# Testo fornito
(Vaprio d'Adda, 14 novembre
1914 – Orvieto, 3 luglio 2005)
Artista eclettico, Alberto Lattuada è
stato regista, sceneggiatore, attore, produttore cinematografico, grande
appassionato di pittura e di fotografia, abile nel trasporre su piccolo e
grande schermo celebri romanzi e scopritore di talenti femminili.
Alberto Lattuada, il regista eclettico e
intellettuale
Nato a Vaprio d’Adda il 14 novembre del 1914, Alberto Lattuada, figlio del
compositore Felice, durante il liceo, nel 1932, fonda insieme a Alberto
Mondadori il periodico “Camminare”; mentre lui si occupa d’arte, Monicelli collabora
in veste di critico. Durante gli studi di architettura continua a scrivere di
cinema e pittura, di architettura e arredamento, pubblica racconti e nutre la
sua passione per la fotografia, i cui risultati saranno raccolti nel 1941 ne
“L’occhio quadrato”.
Per un Mario Monicelli diciottenne fa
lo scenografo del cortometraggio “Cuore rivelatore” (1933), poi con
Gianni Comencini e Mario Ferrari muove i primi passi per la realizzazione della
futura Cineteca Italiana di Milano, salvando pellicole che altrimenti sarebbero
andate perse.
Nel 1941 è assistente alla regia di Soldati per la realizzazione di
“Piccolo Mondo antico” e di Poggioli per “Sissignora”, per poi esordire dietro
la macchina da presa nel 1942 con la trasposizione del romanzo “Giacomo
l’idealista” di Emilio De Marchi, in cui debutta Marina Berti. Segue “La
freccia nel fianco” (1943), altro adattamento, questa volta di un opera di
Luciano Zuccoli, lavoro abbandonato in seguito dal regista e completato da
Mario Costa.
Alberto Lattuada, il 'bandito' del
neorealismo
Nel 1946 Lattuada racconta il dopoguerra con “Il bandito”,
ambientata in una Torino sfigurata dai bombardamenti, in cui il protagonista,
reduce di guerra, si trasforma in un capo malavitoso. Con questa pellicola –
nella quale esordisce la moglie Carla Del Poggio, sposata nel 1945, da cui avrà
due figli – Lattuada sembra voler strizzare
l’occhio al genere poliziesco americano, seppur ancorato a uno stile
sostanzialmente documentaristico, segno distintivo del neorealismo.

# Dati raccolti

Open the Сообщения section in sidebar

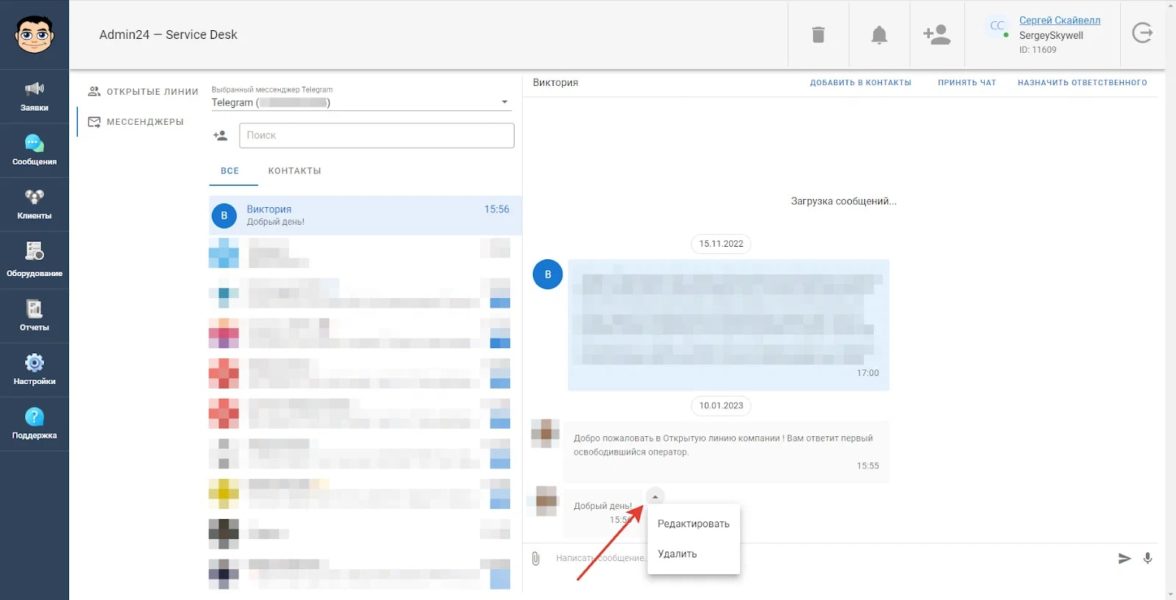pyautogui.click(x=34, y=150)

# Obiettivo dell'esercizio
Riprendi il testo su Alberto Lattuada e continualo dopo l'ultima frase riportata. I dati provengono da un'altra fonte.

# Risultato dell'esercizio
Dopo “Il delitto di Giovanni Episcopo” (1947), perfetta regia tratta
da un opera di D’Annunzio, il cui protagonista da modesto impiegato si
trasforma in uomo dissoluto, infedele e omicida; Lattuada, avvalendosi della
sceneggiatura di Tullio Pinelli e Federico Fellini, realizza “Senza
pietà” (1948), storia di una donna costretta a prostituirsi, ambientata
nella pineta di Tombolo a Livorno, mostrando così, accanto alla narrazione
sempre vicina al poliziesco, la triste violenza e il degrado del dopoguerra.
Nel 1949 adatta per il grande schermo il romanzo di Riccardo Bacchelli, “Il
mulino del Po”, film sulle ingiustizie sociali della fine dell’Ottocento.
Alberto Lattuada: l'estraneo del sistema
Con Fellini, la Masina e la moglie fonda una cooperativa per liberarsi
delle pressioni inflitte dalle case di produzione, che gli impediscono di
trattare liberamente temi forti come il sistema carcerario, la corruzione e
l’emigrazione; per poi dirigere insieme a Fellini il celebre “Luci del
varietà” (1950), in cui viene messo a nudo il mondo dell’avanspettacolo.
Autoprodotto e interpretato da attori che accettano di lavorare ai minimi
sindacali, il film si rivela un insuccesso commerciale.
Ben diversi i risultati del successivo “Anna” (1950) con Silvana Mangano, Raf Vallone e Vittorio Gassman, suo più grande
successo di pubblico, prima pellicola a incassare oltre un miliardo di lire
nelle prime visioni e a essere presentata doppiata in inglese negli Stati
Uniti.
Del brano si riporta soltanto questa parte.